For one thing, said Ciora, lodging is often an emphasis for women’s groups, while men tend to be much more focused on playing famed and highly rated golf courses.
“It doesn’t have to be tied around a particular golf course,” she said of her trips. “You don’t have to be a bucket-list golfer to travel with us. It’s more about the experiential golf trip. The resort is a big part of it. The amenities. The spa. The fitness classes. What culinary experiences can we have. It’s noncompetitive. We look at the destination. We want shopping and dining.”
Zamboni said that Nancy Lopez Golf Adventure trips also tend to offer a diverse set of activities. For example, when the tour operator hosted a group at the Greenbrier resort in West Virginia, clients could participate in a glass-blowing class.
But Sarah Forrest, who founded the defunct Red Tee Breaks women’s golf tour operator 13 years ago and now promotes women’s destination golfing through her U.K.-based Golf Guru Group, cautions that tour operators shouldn’t make assumptions that women’s groups aren’t serious about their game.
Forrest said that women who travel for golf want the same thing as men do. But they also want other things, she added.
For example, not all women want to go to the spa, she said. Safety does tend to be a larger focus with women. They tend to want rides to and from the course if it isn’t at their resort as well as a nice room.
Forrest said that when she started Red Tee Breaks, she was ahead of her time as the first person in the U.K. to solely promote women’s golf trips. But now, she said, such trips have become socially accepted.
“It used to be acceptable for men to do trips,” she said. “Now, groups of [female] friends are joining golf clubs and then they are going off and doing their own things.”
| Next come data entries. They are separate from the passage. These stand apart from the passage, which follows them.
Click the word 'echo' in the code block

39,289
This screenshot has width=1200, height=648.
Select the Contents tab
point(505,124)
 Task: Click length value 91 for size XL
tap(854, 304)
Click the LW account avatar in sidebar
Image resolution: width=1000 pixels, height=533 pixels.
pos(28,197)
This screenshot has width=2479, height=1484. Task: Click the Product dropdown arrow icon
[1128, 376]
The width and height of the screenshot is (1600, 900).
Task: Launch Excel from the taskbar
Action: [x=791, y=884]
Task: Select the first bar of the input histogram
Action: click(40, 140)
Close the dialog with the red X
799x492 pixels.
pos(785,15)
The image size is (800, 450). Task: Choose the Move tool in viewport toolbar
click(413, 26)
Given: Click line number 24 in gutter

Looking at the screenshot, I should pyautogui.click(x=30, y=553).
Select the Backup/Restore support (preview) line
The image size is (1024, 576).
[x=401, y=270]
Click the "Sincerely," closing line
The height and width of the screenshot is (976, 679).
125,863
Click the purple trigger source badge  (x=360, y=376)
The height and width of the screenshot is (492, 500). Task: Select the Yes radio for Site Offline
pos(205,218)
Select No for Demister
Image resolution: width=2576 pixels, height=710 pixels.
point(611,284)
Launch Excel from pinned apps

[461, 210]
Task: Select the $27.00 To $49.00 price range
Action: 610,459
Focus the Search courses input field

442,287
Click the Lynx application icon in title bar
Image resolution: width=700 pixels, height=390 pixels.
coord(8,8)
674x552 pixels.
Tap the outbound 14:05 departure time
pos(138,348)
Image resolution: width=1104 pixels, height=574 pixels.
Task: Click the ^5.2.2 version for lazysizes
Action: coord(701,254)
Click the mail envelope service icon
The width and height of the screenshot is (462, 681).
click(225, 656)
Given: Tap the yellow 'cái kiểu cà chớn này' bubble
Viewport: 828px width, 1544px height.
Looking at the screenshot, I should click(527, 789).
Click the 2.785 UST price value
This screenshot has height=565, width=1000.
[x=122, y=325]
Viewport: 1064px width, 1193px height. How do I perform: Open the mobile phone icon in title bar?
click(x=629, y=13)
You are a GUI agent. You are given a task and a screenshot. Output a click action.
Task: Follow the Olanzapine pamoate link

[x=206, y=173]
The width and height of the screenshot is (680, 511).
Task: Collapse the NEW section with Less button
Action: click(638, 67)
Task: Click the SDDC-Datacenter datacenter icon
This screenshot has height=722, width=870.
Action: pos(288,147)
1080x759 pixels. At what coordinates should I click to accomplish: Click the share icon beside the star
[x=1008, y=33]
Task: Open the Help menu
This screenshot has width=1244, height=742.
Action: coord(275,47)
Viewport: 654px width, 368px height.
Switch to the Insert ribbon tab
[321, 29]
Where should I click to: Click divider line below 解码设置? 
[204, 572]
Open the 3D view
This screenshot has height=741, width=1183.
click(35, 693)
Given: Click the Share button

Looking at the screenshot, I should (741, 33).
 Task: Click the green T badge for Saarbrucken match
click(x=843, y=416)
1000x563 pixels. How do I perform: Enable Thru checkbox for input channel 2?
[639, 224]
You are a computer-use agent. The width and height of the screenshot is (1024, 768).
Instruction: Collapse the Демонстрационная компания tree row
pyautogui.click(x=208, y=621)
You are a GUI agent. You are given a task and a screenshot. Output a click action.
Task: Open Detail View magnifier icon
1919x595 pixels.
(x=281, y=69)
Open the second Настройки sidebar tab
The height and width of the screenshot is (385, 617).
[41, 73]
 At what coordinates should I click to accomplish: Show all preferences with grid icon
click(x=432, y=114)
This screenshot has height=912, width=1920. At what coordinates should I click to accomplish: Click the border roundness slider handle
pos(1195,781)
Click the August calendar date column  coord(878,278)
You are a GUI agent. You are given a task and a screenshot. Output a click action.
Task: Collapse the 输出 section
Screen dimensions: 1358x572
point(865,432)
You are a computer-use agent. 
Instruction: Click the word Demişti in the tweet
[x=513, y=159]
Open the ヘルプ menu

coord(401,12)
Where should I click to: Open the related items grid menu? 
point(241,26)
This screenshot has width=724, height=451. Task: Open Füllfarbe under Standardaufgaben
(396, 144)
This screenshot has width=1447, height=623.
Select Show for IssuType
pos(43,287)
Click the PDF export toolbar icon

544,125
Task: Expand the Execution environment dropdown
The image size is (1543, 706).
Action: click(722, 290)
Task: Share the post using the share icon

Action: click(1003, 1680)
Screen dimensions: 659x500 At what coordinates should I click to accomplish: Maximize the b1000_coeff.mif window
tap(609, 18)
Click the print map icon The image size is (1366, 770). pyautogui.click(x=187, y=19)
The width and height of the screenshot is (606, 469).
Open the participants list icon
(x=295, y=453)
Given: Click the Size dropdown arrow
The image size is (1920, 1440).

Back stateside, Ryan Corrigan, owner of Corrigan & Co. Luxury Travel Outfitters in Virginia Beach, Va., is among those hoping to capture that burgeoning demand. In December, she, along with associate Summer Corbitt, plans to operate the company’s first women’s golf trip, a four-night excursion to Half Moon resort in Jamaica.
Corrigan, whose company is part of the Uniglobe Travel Center host agency network, said she wants to make the experience less intimidating for women traveling together in the often male-centric golf world.
“Our whole mission statement is you don’t have to be good,” she said. “You can play one round and go to the spa or beach. Or you can play 36 a day.”